_Problem description_
Working line by line, output the entries below exactly as they appear.

-------- Records for this task

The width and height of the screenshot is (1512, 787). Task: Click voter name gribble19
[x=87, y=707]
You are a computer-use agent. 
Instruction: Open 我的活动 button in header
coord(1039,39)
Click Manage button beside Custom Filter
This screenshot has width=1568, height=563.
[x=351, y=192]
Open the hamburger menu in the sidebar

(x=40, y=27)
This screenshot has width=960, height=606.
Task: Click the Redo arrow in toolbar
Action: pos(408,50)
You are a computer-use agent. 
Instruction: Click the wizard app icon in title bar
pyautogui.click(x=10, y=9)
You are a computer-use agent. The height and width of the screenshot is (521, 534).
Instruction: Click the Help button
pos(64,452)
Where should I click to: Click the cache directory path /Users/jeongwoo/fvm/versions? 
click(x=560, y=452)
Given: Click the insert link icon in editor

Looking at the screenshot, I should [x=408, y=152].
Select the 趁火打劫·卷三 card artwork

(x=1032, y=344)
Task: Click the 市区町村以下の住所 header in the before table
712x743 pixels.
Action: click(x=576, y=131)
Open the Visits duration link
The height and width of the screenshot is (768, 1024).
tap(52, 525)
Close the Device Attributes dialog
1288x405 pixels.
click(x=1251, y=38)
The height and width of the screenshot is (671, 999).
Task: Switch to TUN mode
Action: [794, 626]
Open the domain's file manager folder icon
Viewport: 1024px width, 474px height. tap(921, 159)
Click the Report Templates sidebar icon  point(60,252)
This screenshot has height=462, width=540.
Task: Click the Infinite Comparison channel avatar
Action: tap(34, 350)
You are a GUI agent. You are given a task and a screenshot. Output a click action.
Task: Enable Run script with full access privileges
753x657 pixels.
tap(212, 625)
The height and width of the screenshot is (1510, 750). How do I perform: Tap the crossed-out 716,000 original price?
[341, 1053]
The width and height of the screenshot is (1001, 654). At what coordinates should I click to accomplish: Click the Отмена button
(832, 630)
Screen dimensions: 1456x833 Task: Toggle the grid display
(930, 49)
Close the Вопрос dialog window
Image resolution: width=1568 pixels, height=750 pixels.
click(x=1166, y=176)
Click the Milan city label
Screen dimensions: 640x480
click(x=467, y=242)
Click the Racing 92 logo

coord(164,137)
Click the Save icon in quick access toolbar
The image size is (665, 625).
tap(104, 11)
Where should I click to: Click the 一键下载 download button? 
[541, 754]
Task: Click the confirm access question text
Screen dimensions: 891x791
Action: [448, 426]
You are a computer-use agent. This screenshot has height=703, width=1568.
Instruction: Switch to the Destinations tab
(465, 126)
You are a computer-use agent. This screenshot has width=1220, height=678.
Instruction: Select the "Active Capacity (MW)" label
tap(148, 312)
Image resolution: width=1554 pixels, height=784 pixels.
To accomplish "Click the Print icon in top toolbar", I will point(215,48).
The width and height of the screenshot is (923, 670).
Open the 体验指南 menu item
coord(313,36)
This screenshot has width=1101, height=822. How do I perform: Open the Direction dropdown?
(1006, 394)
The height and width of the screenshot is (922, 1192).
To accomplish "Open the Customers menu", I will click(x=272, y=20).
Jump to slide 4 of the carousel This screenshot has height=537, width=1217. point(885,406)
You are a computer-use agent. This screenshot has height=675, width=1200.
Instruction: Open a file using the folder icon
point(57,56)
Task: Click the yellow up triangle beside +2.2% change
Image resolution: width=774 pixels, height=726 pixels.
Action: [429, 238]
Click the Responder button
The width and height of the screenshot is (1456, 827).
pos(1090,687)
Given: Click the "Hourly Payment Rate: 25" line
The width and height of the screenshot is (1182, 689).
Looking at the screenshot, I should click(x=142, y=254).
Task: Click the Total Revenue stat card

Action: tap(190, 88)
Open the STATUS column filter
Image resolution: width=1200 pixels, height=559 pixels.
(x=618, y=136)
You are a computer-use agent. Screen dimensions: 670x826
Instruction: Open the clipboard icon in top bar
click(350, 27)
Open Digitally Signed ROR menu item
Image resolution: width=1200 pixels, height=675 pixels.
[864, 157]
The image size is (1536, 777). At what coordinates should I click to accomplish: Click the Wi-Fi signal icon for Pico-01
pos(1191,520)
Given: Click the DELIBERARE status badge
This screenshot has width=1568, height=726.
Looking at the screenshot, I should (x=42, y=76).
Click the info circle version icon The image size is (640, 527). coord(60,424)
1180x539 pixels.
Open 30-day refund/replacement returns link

----------------

_Task output_
The width and height of the screenshot is (1512, 787). Task: Click voter name gribble19
[x=87, y=707]
You are a computer-use agent. 
Instruction: Open 我的活动 button in header
coord(1039,39)
Click Manage button beside Custom Filter
This screenshot has width=1568, height=563.
[x=351, y=192]
Open the hamburger menu in the sidebar

(x=40, y=27)
This screenshot has width=960, height=606.
Task: Click the Redo arrow in toolbar
Action: pos(408,50)
You are a computer-use agent. 
Instruction: Click the wizard app icon in title bar
pyautogui.click(x=10, y=9)
You are a computer-use agent. The height and width of the screenshot is (521, 534).
Instruction: Click the Help button
pos(64,452)
Where should I click to: Click the cache directory path /Users/jeongwoo/fvm/versions? 
click(x=560, y=452)
Given: Click the insert link icon in editor

Looking at the screenshot, I should [x=408, y=152].
Select the 趁火打劫·卷三 card artwork

(x=1032, y=344)
Task: Click the 市区町村以下の住所 header in the before table
712x743 pixels.
Action: click(x=576, y=131)
Open the Visits duration link
The height and width of the screenshot is (768, 1024).
tap(52, 525)
Close the Device Attributes dialog
1288x405 pixels.
click(x=1251, y=38)
The height and width of the screenshot is (671, 999).
Task: Switch to TUN mode
Action: [794, 626]
Open the domain's file manager folder icon
Viewport: 1024px width, 474px height. tap(921, 159)
Click the Report Templates sidebar icon  point(60,252)
This screenshot has height=462, width=540.
Task: Click the Infinite Comparison channel avatar
Action: tap(34, 350)
You are a GUI agent. You are given a task and a screenshot. Output a click action.
Task: Enable Run script with full access privileges
753x657 pixels.
tap(212, 625)
The height and width of the screenshot is (1510, 750). How do I perform: Tap the crossed-out 716,000 original price?
[341, 1053]
The width and height of the screenshot is (1001, 654). At what coordinates should I click to accomplish: Click the Отмена button
(832, 630)
Screen dimensions: 1456x833 Task: Toggle the grid display
(930, 49)
Close the Вопрос dialog window
Image resolution: width=1568 pixels, height=750 pixels.
click(x=1166, y=176)
Click the Milan city label
Screen dimensions: 640x480
click(x=467, y=242)
Click the Racing 92 logo

coord(164,137)
Click the Save icon in quick access toolbar
The image size is (665, 625).
tap(104, 11)
Where should I click to: Click the 一键下载 download button? 
[541, 754]
Task: Click the confirm access question text
Screen dimensions: 891x791
Action: [448, 426]
You are a computer-use agent. This screenshot has height=703, width=1568.
Instruction: Switch to the Destinations tab
(465, 126)
You are a computer-use agent. This screenshot has width=1220, height=678.
Instruction: Select the "Active Capacity (MW)" label
tap(148, 312)
Image resolution: width=1554 pixels, height=784 pixels.
To accomplish "Click the Print icon in top toolbar", I will point(215,48).
The width and height of the screenshot is (923, 670).
Open the 体验指南 menu item
coord(313,36)
This screenshot has width=1101, height=822. How do I perform: Open the Direction dropdown?
(1006, 394)
The height and width of the screenshot is (922, 1192).
To accomplish "Open the Customers menu", I will click(x=272, y=20).
Jump to slide 4 of the carousel This screenshot has height=537, width=1217. point(885,406)
You are a computer-use agent. This screenshot has height=675, width=1200.
Instruction: Open a file using the folder icon
point(57,56)
Task: Click the yellow up triangle beside +2.2% change
Image resolution: width=774 pixels, height=726 pixels.
Action: [429, 238]
Click the Responder button
The width and height of the screenshot is (1456, 827).
pos(1090,687)
Given: Click the "Hourly Payment Rate: 25" line
The width and height of the screenshot is (1182, 689).
Looking at the screenshot, I should click(x=142, y=254).
Task: Click the Total Revenue stat card

Action: tap(190, 88)
Open the STATUS column filter
Image resolution: width=1200 pixels, height=559 pixels.
(x=618, y=136)
You are a computer-use agent. Screen dimensions: 670x826
Instruction: Open the clipboard icon in top bar
click(350, 27)
Open Digitally Signed ROR menu item
Image resolution: width=1200 pixels, height=675 pixels.
[864, 157]
The image size is (1536, 777). At what coordinates should I click to accomplish: Click the Wi-Fi signal icon for Pico-01
pos(1191,520)
Given: Click the DELIBERARE status badge
This screenshot has width=1568, height=726.
Looking at the screenshot, I should (x=42, y=76).
Click the info circle version icon The image size is (640, 527). coord(60,424)
1180x539 pixels.
Open 30-day refund/replacement returns link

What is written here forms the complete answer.